Se trata de una multipolaridad restringida o, si lo prefieres, una multipolaridad tripartita. Y sí, claro. Xi Jinping, Putin y Trump son animales del poder eso está claro. Por cierto, como es animal del poder también Sánchez. Lo que pasa es que España es un pequeño país comparado con ese nuevo tripartito.

Sí, es un animal de la decrepitud del poder, del poder institucional, vacío de ideas y principios, totalmente tecnócrata, podría estar en cualquier partido…

Puede ser…

Como sabe, hace unos años estaba en boga peyorativamente el término “roji-pardo”. La propia revista El Viejo Topo, dedicó un número especial a ello. Me consta que en algunas ferias del libro izquierdistas como la LITERAL de Barcelona vetaron la participación de El Topo por publicar a autores roji-pardos como el filósofo turinés Diego Fusaro. Hubo un gran revuelo. Sin embargo, en Italia el concepto “rossobrunismo” es muy anterior y en Francia el concepto “rougebrunisme” también, están más integrados en la opinión pública.

Pobres los que lo prohibieron… Porque si la izquierda no se da cuenta que, afortunadamente, la izquierda de los siglos XIX y XX está muriendo literalmente ante nuestros ojos, pues peor para ellos si no lo ven.

Sí, creo que su principal problema es que no han sabido recolocarse ni frente a los problemas reales del pueblo ni frente al reto que les plantea el auge de las nuevas derechas.

¿Tú sabías que en Francia (yo voy, porque soy medio francés, con cierta frecuencia) no hay forma de encontrar una permanencia del Partido Comunista o socialista fuera de París? Fuera de París, Marsella y Lille no existen.

El Partido Comunista, pobrecitos míos, ha caído hasta el 2%. Cuando uno recuerda lo que fue el Partido Comunista en Francia, llegó a ser el primer partido de ese país, y ahora ya no es nada. Todavía recuerdo cuando Maurice Thorez hizo una declaración institucional del Partido Comunista, diciendo que había que acabar con la inmigración en Francia, porque esto iba a llevar a muy graves problemas para la población francesa. ¡Maurice Thorez!
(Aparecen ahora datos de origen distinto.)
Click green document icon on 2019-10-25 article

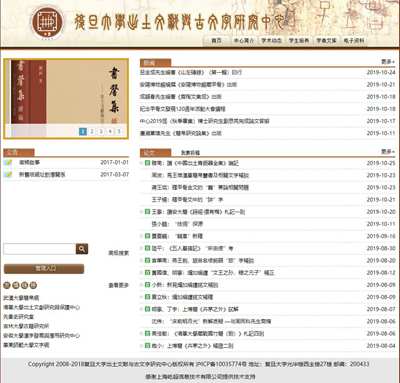(147, 163)
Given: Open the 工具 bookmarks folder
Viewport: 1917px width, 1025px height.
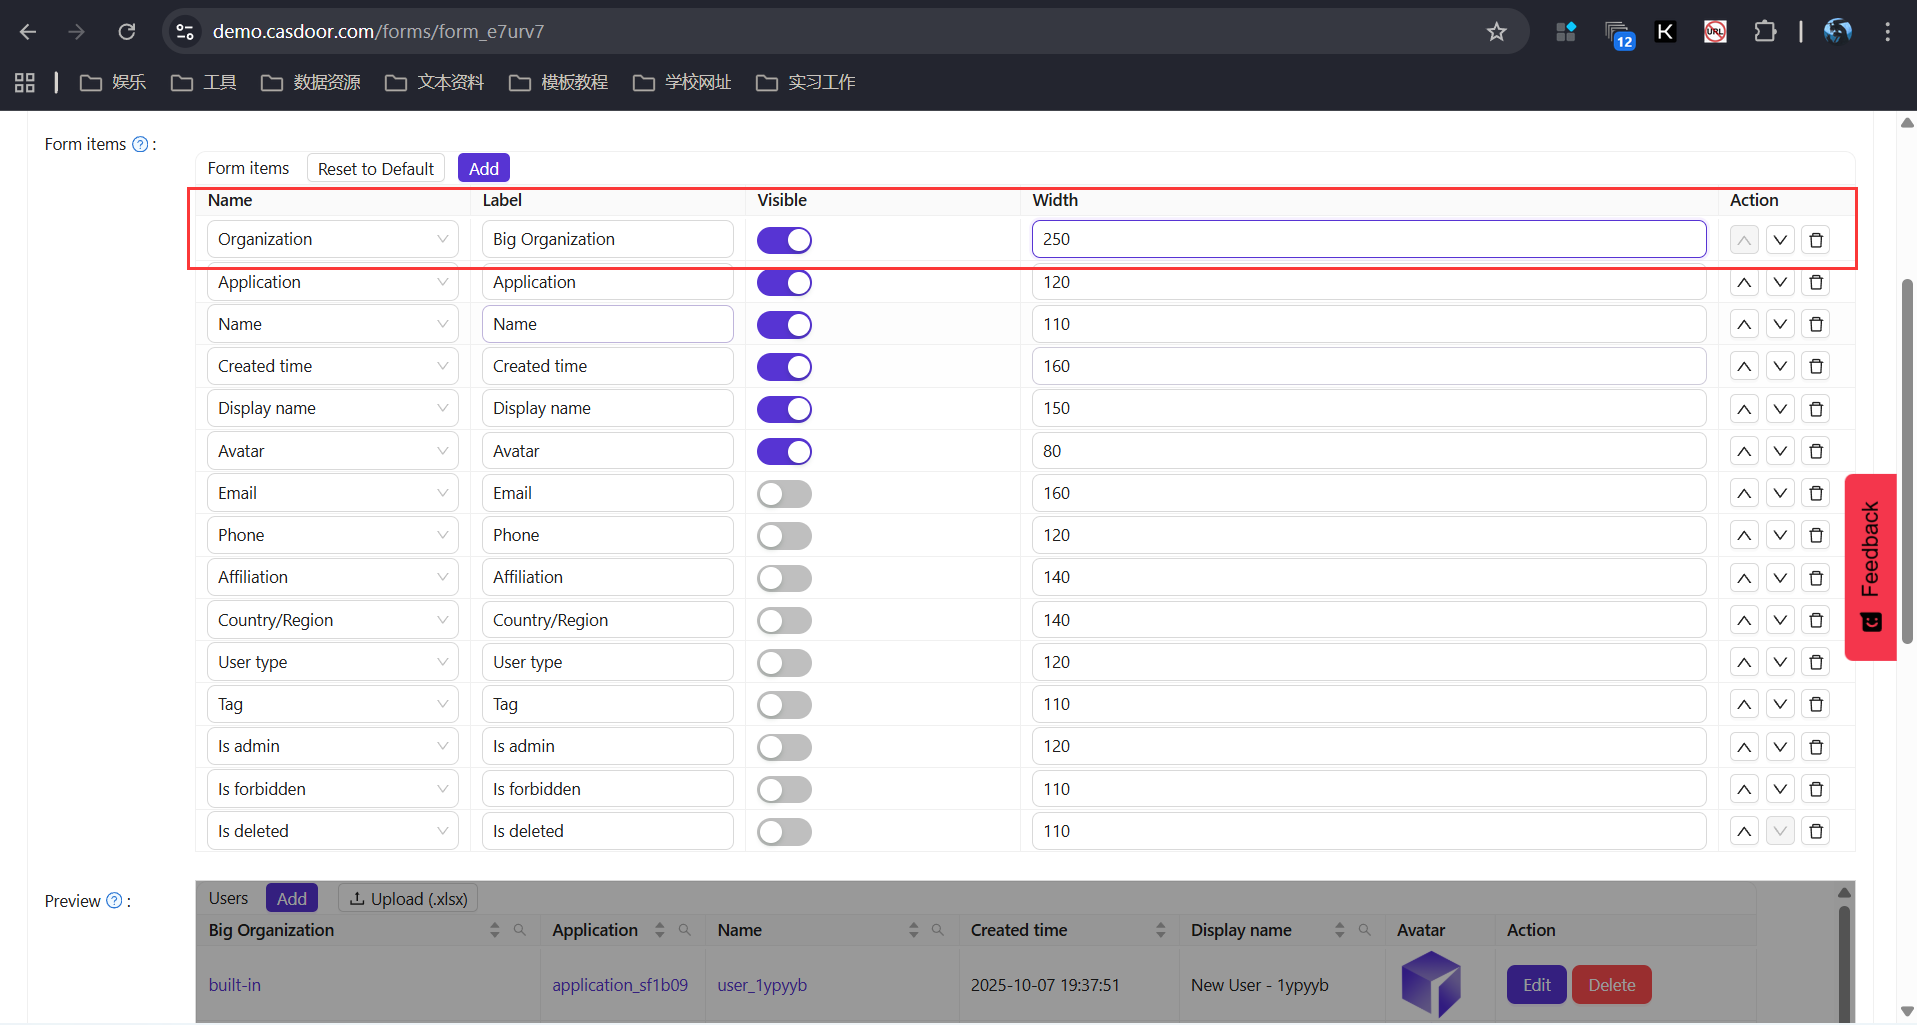Looking at the screenshot, I should pyautogui.click(x=204, y=82).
El que era Secretario General del Partido Comunista francés. ¿Eso era rojopardismo?

Aún recuerdo cuando intelectuales de la órbita de Podemos como Santiago Alba Rico se atrevían a postular axiomas tipo: “La izquierda debe ser revolucionaria en lo económico, pero conservadora en lo antropológico”. ¿A qué se debe este giro totalitario? ¿Quizá a una ausencia de pluralismo ideológico e intelectual?

¿Cómo que giro totalitario? ¿Qué es eso de giro totalitario? (Se ríe).

Giro totalitario en el sentido de que impera una univocidad discursiva o pensamiento único.

¡Así les ha ido!

Por último, usted ha sido un firme defensor del nacional-bolchevismo, así como del populismo… ¿Son términos emparentados con el rojipardismo o equivalentes?

Obvio, sí, claro que están emparentados, porque en el fondo los tres tienen como eje el pueblo, pero sobre todo el pueblo SO-BE-RA-NO. Es decir, el populismo desemboca inevitablemente en… en el soberanismo. Y tú me estás hablando de soberanistas.

Exacto. Esa es la gran disputa, yo creo, el “cleavage”, si nos ponemos politológicos.

Pero tú fíjate que, en la historia de Europa, una parte importante de la historia intelectual de nuestro continente se debe a la lucha entre el soberanismo francés, británico, etc., frente al mundialismo. Es decir, la Iglesia. La Iglesia fue el mundialismo en Europa.

La democracia cristiana, ¿no?

Sí, claro. Pero me estoy refiriendo a la época, por ejemplo, de Francisco I de Francia, que chocó contra la Iglesia. ¿Qué era Francisco I? Era Francia. ¿Y qué era la Iglesia? Pues el mundialismo.

Claro, la querella de las investiduras entre güelfos y gibelinos.

Exactamente, la querella de las dos espadas. En ese aspecto no hemos avanzado, ahora están las dos espadas. Las capitales de Europa, cada una por su lado y Bruselas.

Pero digamos que en un mundo secularizado e inmanentista que reúne lo peor de los dos mundos.

Estoy de acuerdo.

En fin, espero que se haya sentido cómodo en la entrevista.

He estado demasiado cómodo.

¿Demasiado? ¿Le tendría que haber pinchado un poco más?

No, no, no. Ya has trabajado bastante, déjalo, déjalo (Se ríe). Espero que nos volvamos a ver. Un abrazo.

Un abrazo fuerte, yo también lo espero.